*Task data*.
.....
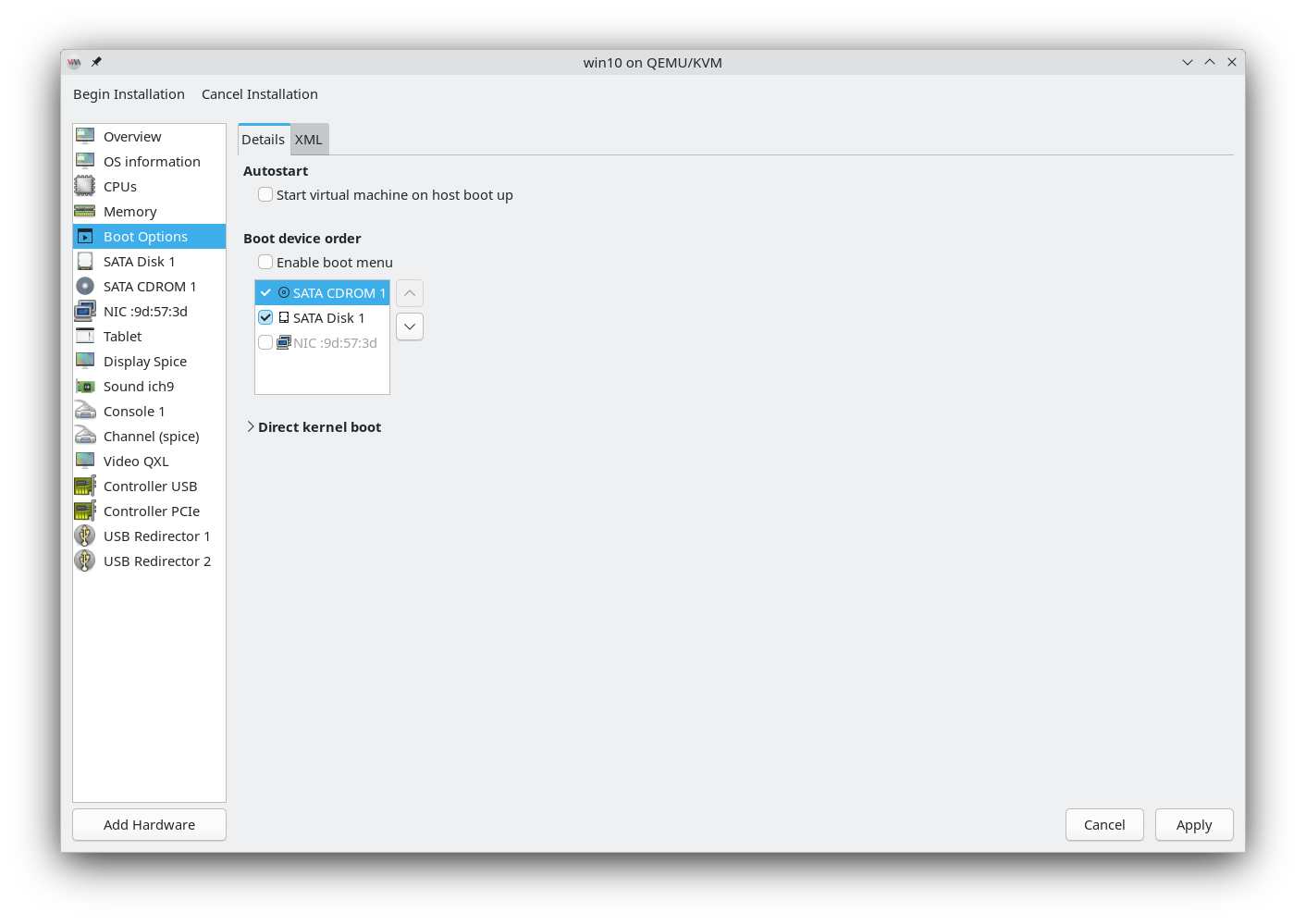Click the Add Hardware button
This screenshot has width=1306, height=924.
coord(149,825)
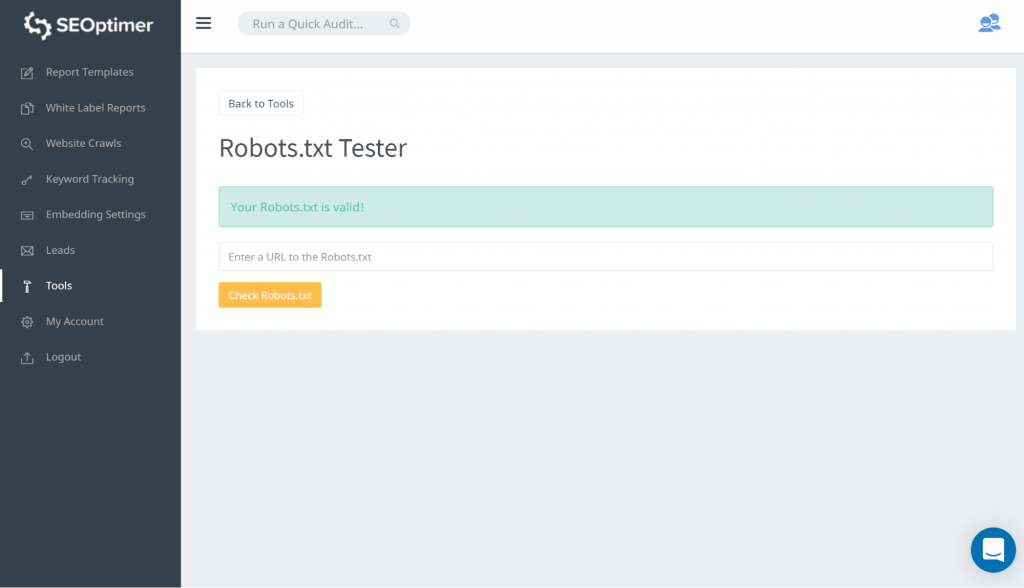1024x588 pixels.
Task: Click the Keyword Tracking chart icon
Action: point(27,180)
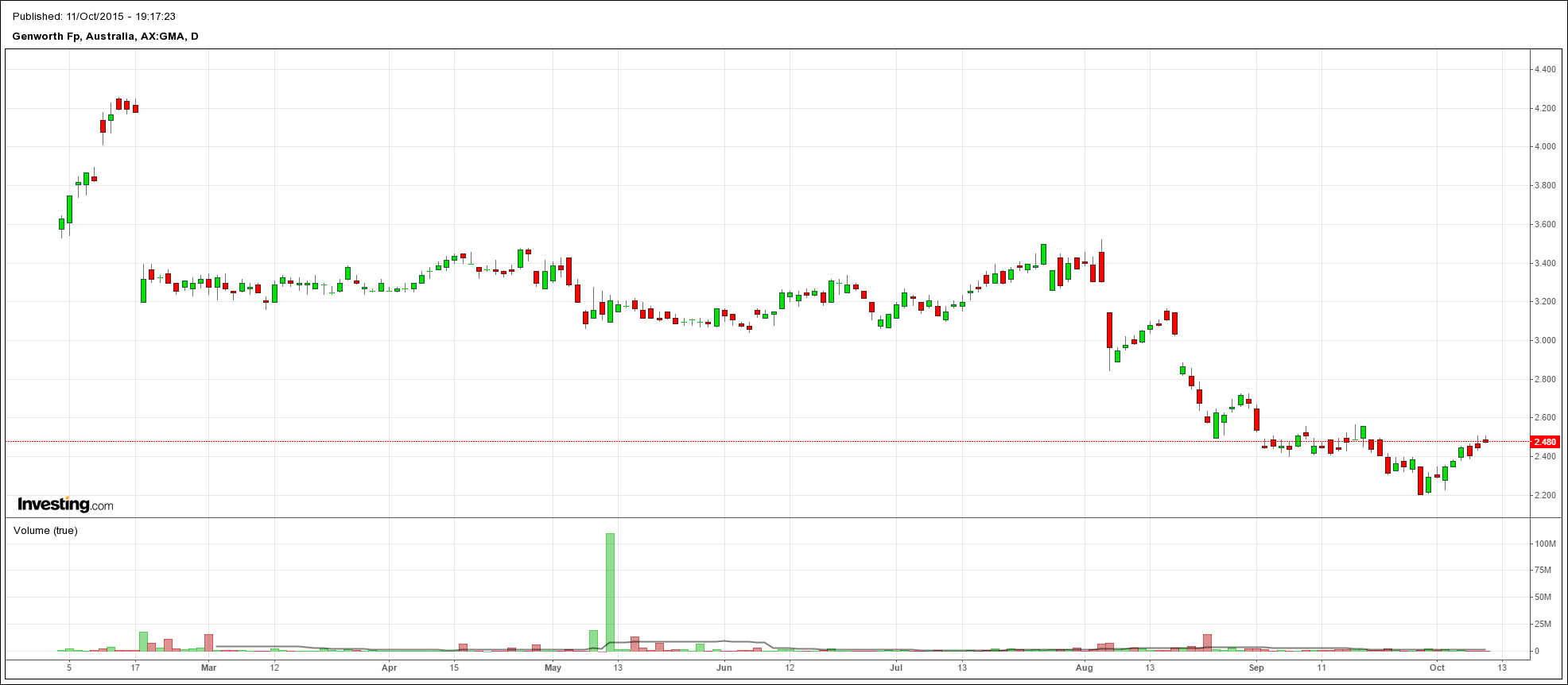The image size is (1568, 685).
Task: Click the tallest green volume bar
Action: [610, 592]
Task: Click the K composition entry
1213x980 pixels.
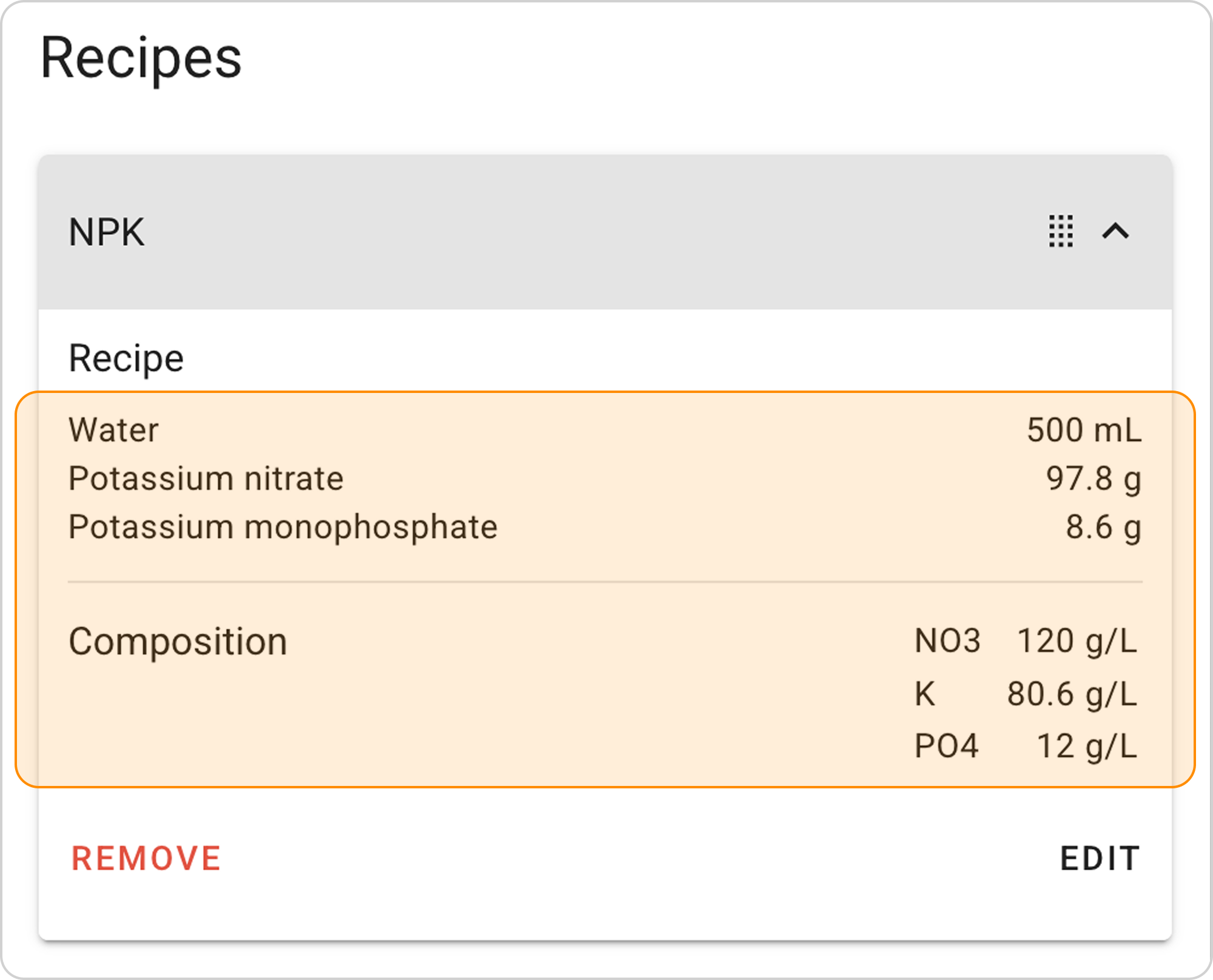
.....
*Exercise objective*.
Without including any pictures, set down word for word every line from the one containing "Task: Click the K composition entry" through the last line of the material.

*Reply to the exercise*.
Task: Click the K composition entry
1213x980 pixels.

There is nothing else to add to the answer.